本文主要包括Pytorch中张量的基本操作
#!/usr/bin/env torch
# -*- coding:utf-8 -*-
# @Time : 2021/1/30, 12:07
# @Author: Lee
# @File : base_process.py
from __future__ import print_function
import torch
x1 = torch.empty(5, 3) # 生成一个5行3列的矩阵,不初始化
print('torch.empty(5, 3):\n', x1)
"""
torch.empty(5, 3):
tensor([[9.2755e-39, 1.0561e-38, 6.9796e-39],
[9.2755e-39, 8.9082e-39, 8.9082e-39],
[1.0194e-38, 9.1837e-39, 4.6837e-39],
[9.2755e-39, 1.0837e-38, 8.4490e-39],
[1.1112e-38, 1.0194e-38, 9.0919e-39]])
"""
x2 = torch.rand(5, 3) # 生成一个5行3列的0-1随机数字的tensor
print('torch.rand(5, 3):\n', x2)
"""
torch.rand(5, 3):
tensor([[0.5743, 0.3368, 0.9248],
[0.2669, 0.2339, 0.6719],
[0.2343, 0.0802, 0.1925],
[0.6387, 0.1446, 0.1647],
[0.5917, 0.2945, 0.1726]])
"""
x3 = torch.zeros(5, 3, dtype=torch.long) # 生成一个5行3列的0矩阵,且数据类型为long
print('torch.zeros(5, 3, dtype=torch.long):\n', x3)
"""
torch.zeros(5, 3, dtype=torch.long):
tensor([[0, 0, 0],
[0, 0, 0],
[0, 0, 0],
[0, 0, 0],
[0, 0, 0]])
"""
x4 = torch.tensor([5.5, 3]) # 构造一个已知数据的张量
print('torch.tensor([5.5, 3]):\n', x4)
"""
torch.tensor([5.5, 3]):
tensor([5.5000, 3.0000])
"""
x5_a = torch.ones(5, 3, dtype=torch.double)

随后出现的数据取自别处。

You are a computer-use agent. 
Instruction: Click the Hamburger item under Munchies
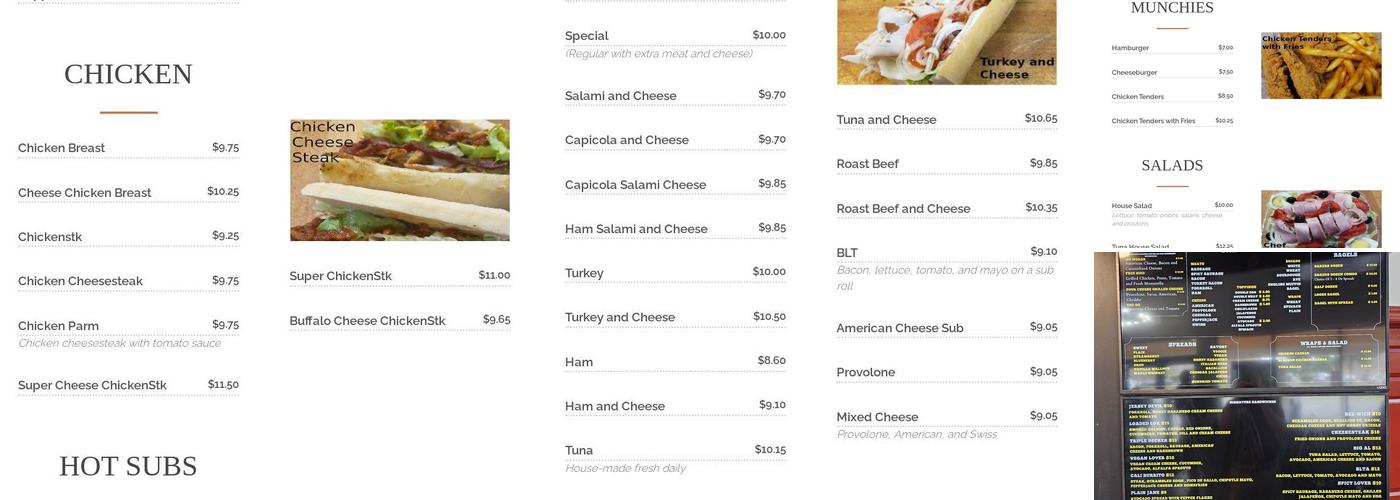(x=1130, y=48)
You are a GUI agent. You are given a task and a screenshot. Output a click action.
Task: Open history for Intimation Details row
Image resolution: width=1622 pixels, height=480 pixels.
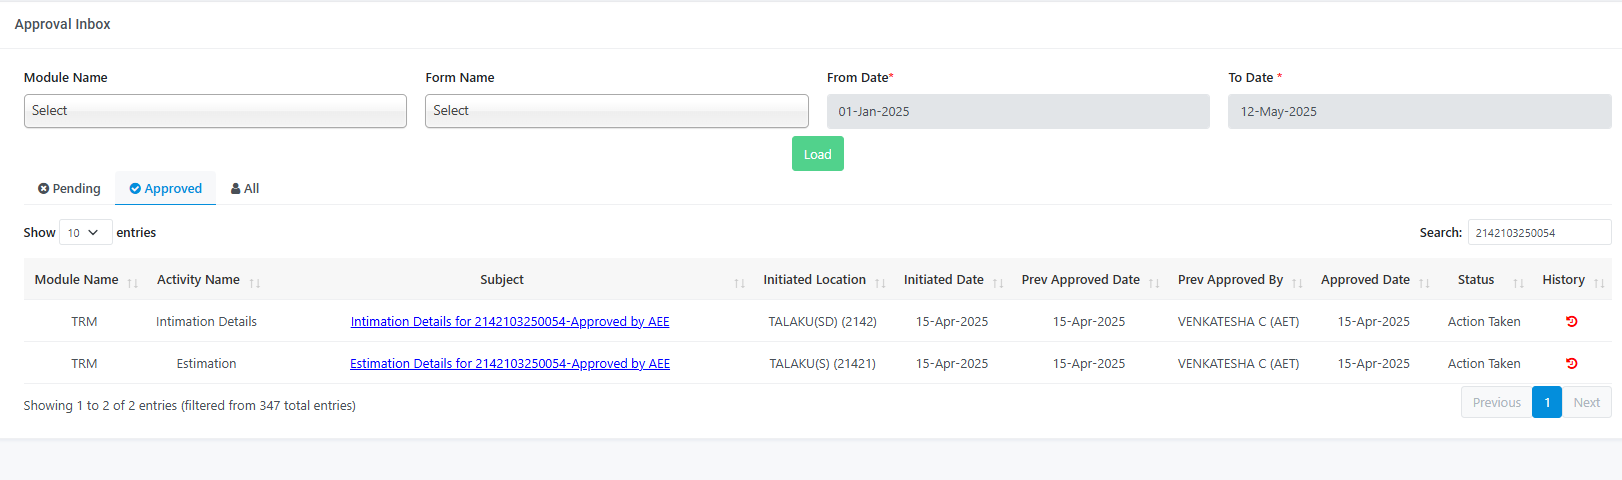click(x=1571, y=321)
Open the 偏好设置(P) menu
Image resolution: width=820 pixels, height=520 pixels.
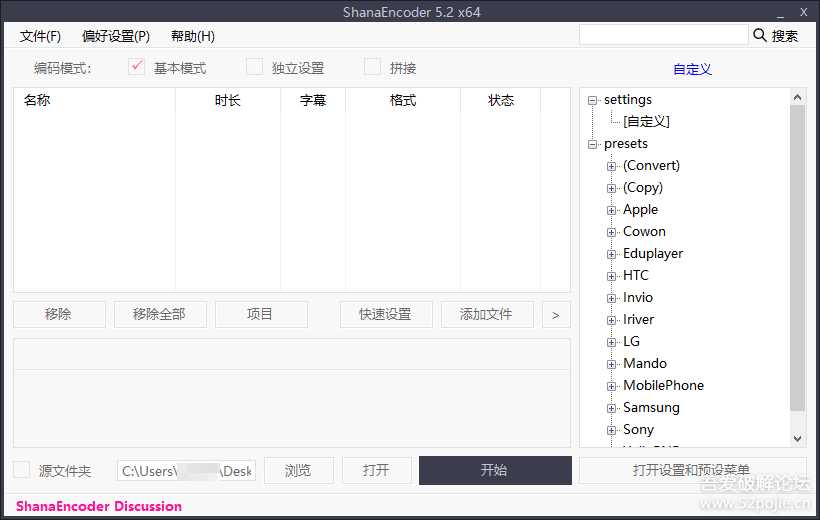pyautogui.click(x=116, y=36)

x5_b = torch.randn_like(x5_a, dtype=torch.float) # 生成一个与x5_a同大小的float矩阵
print("x5_a:\n", x5_a)
print("x5_b:\n", x5_b)
print("x5_a.size()=", x5_a.size())
"""
x5_a:
tensor([[1., 1., 1.],
[1., 1., 1.],
[1., 1., 1.],
[1., 1., 1.],
[1., 1., 1.]], dtype=torch.float64)
x5_b:
tensor([[ 0.6318, 0.7818, 0.2896],
[-1.5375, -1.0902, -2.2054],
[ 0.9432, 0.0981, -0.6261],
[-1.8649, -0.2275, 0.5104],
[ 0.4113, -0.6067, -0.2163]])
x5_a.size()= torch.Size([5, 3])
"""
add_x1 = torch.tensor([[1, 2, 3], [4, 5, 6]])
add_x2 = torch.tensor([[4, 5, 6], [1, 2, 3]])
print("add_x1 + add_x2 = ", add_x1 + add_x2) # 矩阵加法
print("torch.add(add_x1, add_x2) = ", torch.add(add_x1, add_x2))
result = torch.empty(2, 3)
torch.add(add_x1, add_x2, out=result)
print("result = ", result)
print("add_x2.add_(add_x1) = ", add_x2.add_(add_x1)) # in-place add add_x1 to add_x2
"""
add_x1 + add_x2 = tensor([[5, 7, 9], [5, 7, 9]])
torch.add(add_x1, add_x2) = tensor([[5, 7, 9], [5, 7, 9]])
result = tensor([[5., 7., 9.], [5., 7., 9.]])
add_x2.add_(add_x1) = tensor([[5, 7, 9], [5, 7, 9]])
"""
# 类似Numpy的索引操作
ix1 = torch.tensor([[1, 2, 3], [4, 5, 6], [7, 8, 9]])
print("ix1[:, 1] =", ix1[:, 1]) # 取第一列[索引从0开始]
print("ix1[1, :] =", ix1[1, :]) # 取第一行[索引从0开始]
"""
ix1[:, 1] = tensor([2, 5, 8])
ix1[1, :] = tensor([4, 5, 6])
"""
# 如果想改变一个tensor的大小或者形状,可使用torch.view
vx1 = torch.tensor([[1, 2, 3, 4], [4, 5, 6, 7], [7, 8, 9, 10]])
vx2 = vx1.view(12)
vx3 = vx1.view(-1, 6) # the size -1 is inferred form other dimensions
print("vx1 =", vx1, "vx1.size() =", vx1.size())
print("vx2 =", vx2, "vx2.size() =", vx2.size())
print("vx3 =", vx3, "vx3.size() =", vx3.size())
"""
vx1 = tensor([[ 1, 2, 3, 4],
[ 4, 5, 6, 7],
[ 7, 8, 9, 10]]) vx1.size() = torch.Size([3, 4])
vx2 = tensor([ 1, 2, 3, 4, 4, 5, 6, 7, 7, 8, 9, 10]) vx2.size() = torch.Size([12])
vx3 = tensor([[ 1, 2, 3, 4, 4, 5],
[ 6, 7, 7, 8, 9, 10]]) vx3.size() = torch.Size([2, 6])
"""
rx1 = torch.randn(1)
print("rx1 = ", rx1) # rx1对象
print("x.item() = ", rx1.item()) # 获取rx1的值
"""
rx1 = tensor([0.7057])
x.item() = 0.7057303786277771
"""